• Entries supplied:
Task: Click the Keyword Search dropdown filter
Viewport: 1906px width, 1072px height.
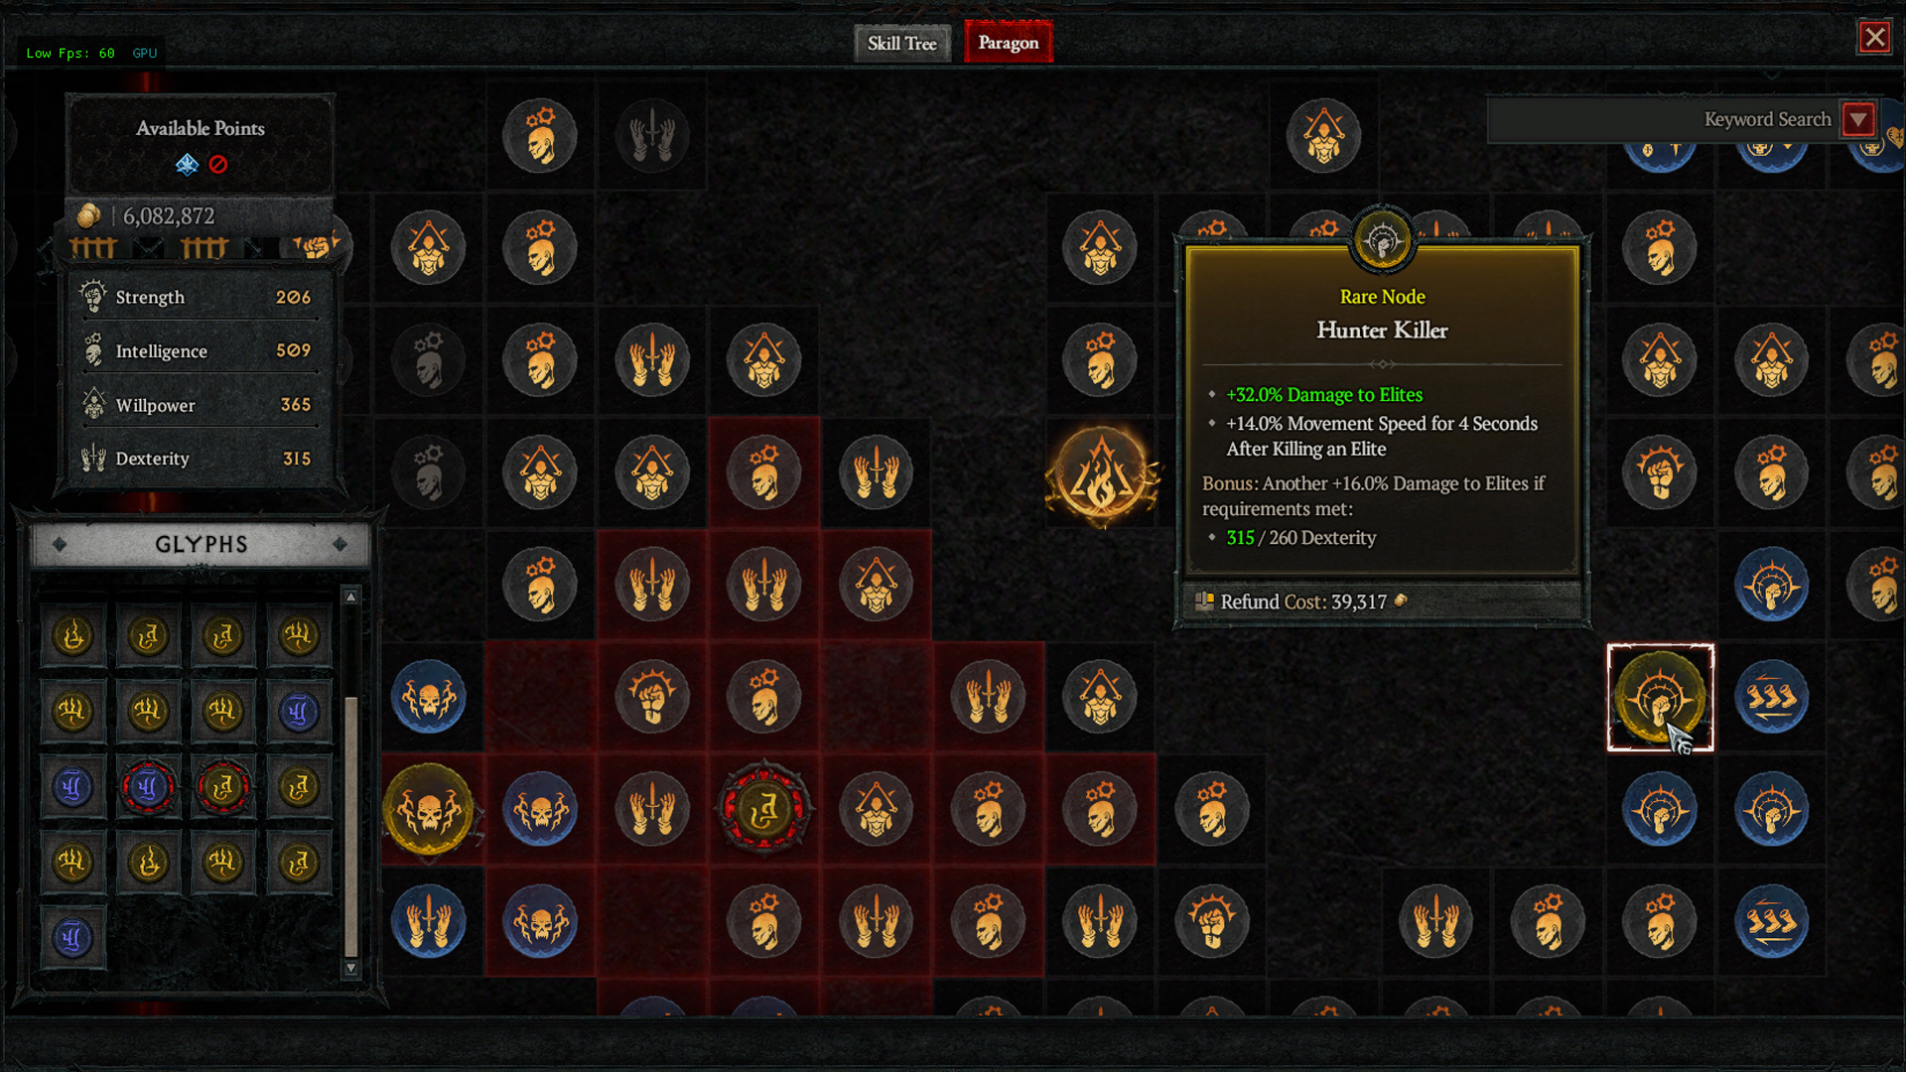Action: (x=1860, y=119)
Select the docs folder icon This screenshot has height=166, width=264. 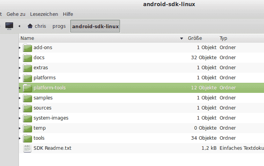click(x=27, y=58)

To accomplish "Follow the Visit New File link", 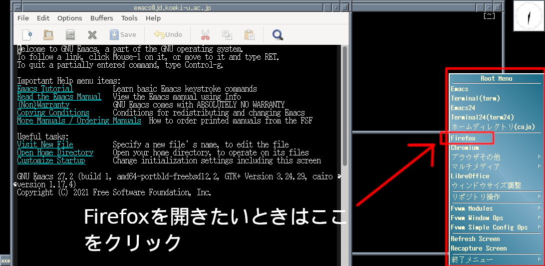I will click(45, 145).
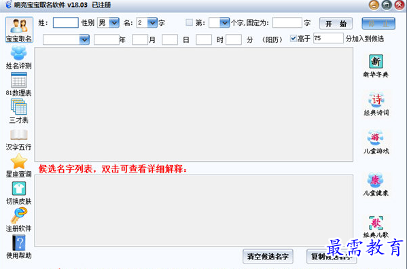Open the 姓名评测 name evaluation tool
This screenshot has width=409, height=269.
(18, 57)
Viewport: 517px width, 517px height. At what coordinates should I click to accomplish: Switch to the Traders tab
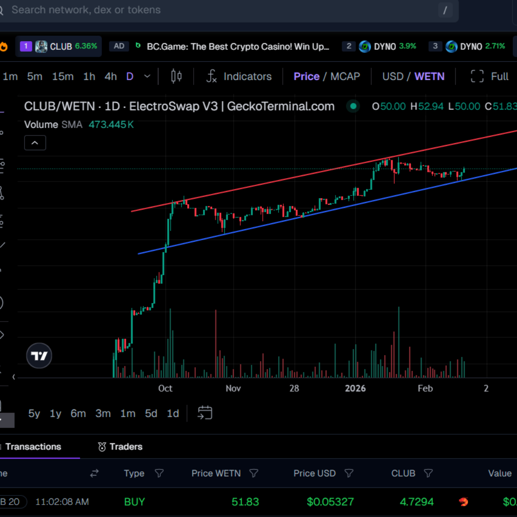point(120,447)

• Exercise directions:
Convert the stretch from the line containing "Viewport: 517px width, 517px" through the end of the listing into a Markdown table with the columns No. and Text, numbering each row and skipping blank lines. Leave the pictures out of the table.

• Output:
| No. | Text |
|---|---|
| 1 | Viewport: 517px width, 517px height. At what coordinates should I click to accomplish: Switch to the Traders tab |
| 2 | point(120,447) |